» **Problem**
Everything from the first line of the entries through the line containing "Close the SafetyCulture" is to be retyped exactly, and nothing beyond it.

--

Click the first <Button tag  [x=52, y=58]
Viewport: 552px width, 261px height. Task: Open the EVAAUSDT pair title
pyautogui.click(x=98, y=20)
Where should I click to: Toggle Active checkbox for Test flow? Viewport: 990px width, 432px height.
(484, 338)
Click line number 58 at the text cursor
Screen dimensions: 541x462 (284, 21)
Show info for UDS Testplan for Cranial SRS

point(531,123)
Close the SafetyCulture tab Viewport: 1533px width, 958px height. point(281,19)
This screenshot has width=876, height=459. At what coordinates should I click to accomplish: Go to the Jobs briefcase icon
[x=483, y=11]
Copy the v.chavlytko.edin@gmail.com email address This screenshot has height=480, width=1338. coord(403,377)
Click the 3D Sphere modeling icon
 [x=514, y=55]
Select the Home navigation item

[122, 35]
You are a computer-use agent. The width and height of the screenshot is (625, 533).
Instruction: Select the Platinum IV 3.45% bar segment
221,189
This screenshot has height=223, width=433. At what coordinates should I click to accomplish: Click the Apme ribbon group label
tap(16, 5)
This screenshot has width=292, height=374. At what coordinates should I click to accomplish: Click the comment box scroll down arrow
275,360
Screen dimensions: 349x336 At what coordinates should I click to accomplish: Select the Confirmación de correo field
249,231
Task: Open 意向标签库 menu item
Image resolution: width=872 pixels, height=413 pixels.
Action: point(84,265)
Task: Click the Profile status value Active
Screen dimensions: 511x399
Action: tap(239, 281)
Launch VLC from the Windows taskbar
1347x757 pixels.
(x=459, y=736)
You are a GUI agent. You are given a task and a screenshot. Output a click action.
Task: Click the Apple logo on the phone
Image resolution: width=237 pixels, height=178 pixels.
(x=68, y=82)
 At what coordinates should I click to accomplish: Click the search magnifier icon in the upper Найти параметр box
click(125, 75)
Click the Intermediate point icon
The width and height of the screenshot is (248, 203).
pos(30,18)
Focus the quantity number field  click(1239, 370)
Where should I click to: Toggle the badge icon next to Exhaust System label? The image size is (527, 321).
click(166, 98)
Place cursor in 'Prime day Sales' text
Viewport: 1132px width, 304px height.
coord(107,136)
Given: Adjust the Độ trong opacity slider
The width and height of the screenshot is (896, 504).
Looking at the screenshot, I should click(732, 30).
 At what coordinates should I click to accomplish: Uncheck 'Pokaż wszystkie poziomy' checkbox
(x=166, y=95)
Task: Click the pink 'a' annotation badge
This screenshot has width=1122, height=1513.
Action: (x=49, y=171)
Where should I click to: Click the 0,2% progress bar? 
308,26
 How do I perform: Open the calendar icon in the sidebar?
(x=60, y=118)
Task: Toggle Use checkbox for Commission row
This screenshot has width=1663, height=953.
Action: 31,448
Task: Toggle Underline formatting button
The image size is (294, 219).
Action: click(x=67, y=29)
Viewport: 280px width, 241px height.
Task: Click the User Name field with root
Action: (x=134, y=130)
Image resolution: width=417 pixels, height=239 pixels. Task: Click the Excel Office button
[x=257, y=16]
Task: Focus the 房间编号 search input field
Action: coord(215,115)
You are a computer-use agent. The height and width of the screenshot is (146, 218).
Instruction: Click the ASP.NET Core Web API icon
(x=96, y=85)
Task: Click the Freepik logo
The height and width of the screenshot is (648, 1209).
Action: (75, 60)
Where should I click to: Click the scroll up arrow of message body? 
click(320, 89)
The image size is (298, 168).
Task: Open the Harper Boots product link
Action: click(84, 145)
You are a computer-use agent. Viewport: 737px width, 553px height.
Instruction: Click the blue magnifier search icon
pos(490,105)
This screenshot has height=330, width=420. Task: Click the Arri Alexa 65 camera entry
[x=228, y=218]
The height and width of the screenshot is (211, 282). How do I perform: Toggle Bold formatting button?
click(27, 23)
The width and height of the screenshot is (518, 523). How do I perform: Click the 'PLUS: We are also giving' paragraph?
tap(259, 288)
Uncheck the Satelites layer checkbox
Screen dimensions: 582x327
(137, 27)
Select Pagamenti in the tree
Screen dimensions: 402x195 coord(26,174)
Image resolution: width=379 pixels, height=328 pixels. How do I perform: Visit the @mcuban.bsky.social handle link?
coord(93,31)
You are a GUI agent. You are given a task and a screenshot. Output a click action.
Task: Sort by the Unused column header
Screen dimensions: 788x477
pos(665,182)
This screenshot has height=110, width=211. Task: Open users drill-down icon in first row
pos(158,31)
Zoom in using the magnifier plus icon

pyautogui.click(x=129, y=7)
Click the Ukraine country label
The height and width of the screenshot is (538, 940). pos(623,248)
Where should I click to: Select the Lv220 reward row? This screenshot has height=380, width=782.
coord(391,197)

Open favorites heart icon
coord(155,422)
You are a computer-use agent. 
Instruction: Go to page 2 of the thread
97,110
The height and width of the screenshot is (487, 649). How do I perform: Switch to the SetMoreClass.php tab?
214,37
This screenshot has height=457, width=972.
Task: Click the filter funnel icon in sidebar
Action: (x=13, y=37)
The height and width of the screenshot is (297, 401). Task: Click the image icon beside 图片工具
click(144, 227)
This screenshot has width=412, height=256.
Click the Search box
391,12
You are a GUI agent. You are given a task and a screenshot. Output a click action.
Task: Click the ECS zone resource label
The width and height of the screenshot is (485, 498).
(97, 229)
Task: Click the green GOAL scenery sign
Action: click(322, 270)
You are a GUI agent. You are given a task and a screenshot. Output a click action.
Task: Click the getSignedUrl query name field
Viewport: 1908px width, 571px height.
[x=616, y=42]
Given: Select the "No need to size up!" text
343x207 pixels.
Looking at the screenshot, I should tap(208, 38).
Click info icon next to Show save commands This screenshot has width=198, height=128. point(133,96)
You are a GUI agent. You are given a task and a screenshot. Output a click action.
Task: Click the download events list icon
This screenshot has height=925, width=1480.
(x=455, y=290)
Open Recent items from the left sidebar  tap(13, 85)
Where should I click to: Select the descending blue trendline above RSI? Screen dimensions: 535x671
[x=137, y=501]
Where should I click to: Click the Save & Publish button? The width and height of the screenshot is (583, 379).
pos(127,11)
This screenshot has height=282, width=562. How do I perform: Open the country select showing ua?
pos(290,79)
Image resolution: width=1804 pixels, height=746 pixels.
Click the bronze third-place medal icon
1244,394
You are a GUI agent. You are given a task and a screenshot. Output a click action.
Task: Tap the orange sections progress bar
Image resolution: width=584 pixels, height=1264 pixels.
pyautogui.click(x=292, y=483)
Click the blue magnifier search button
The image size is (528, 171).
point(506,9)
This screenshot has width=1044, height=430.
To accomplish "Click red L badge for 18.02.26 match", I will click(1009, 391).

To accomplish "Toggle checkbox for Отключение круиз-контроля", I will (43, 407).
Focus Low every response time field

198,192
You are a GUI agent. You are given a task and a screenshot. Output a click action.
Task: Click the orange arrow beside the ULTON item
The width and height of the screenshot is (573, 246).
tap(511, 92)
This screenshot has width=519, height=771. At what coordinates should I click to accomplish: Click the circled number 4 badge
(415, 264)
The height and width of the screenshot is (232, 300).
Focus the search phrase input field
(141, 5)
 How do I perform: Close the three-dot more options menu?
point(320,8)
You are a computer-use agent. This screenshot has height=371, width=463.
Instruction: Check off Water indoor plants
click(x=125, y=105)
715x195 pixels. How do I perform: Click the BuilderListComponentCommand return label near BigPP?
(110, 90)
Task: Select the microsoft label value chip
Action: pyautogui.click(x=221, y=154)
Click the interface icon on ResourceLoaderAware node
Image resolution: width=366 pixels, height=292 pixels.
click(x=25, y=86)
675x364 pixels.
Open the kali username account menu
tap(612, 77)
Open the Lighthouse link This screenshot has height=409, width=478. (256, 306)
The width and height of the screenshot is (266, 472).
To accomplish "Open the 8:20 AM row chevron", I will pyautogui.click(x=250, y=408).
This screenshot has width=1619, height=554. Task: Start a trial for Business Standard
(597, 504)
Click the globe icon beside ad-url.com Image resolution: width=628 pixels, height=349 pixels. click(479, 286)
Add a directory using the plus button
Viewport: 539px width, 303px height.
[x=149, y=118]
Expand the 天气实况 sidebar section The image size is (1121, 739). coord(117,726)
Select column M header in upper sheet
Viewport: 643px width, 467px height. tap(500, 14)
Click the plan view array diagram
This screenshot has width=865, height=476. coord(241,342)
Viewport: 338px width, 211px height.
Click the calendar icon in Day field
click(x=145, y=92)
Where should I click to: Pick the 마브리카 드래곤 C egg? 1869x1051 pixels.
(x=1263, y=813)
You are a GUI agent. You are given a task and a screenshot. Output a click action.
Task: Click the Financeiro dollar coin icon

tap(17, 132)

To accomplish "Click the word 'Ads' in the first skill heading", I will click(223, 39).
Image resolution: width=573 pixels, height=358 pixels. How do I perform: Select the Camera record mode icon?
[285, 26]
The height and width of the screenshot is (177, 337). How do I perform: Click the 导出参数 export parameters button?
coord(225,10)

--

» **Response area**
Click the first <Button tag  [x=52, y=58]
Viewport: 552px width, 261px height. Task: Open the EVAAUSDT pair title
pyautogui.click(x=98, y=20)
Where should I click to: Toggle Active checkbox for Test flow? Viewport: 990px width, 432px height.
(484, 338)
Click line number 58 at the text cursor
Screen dimensions: 541x462 (284, 21)
Show info for UDS Testplan for Cranial SRS

point(531,123)
Close the SafetyCulture tab Viewport: 1533px width, 958px height. point(281,19)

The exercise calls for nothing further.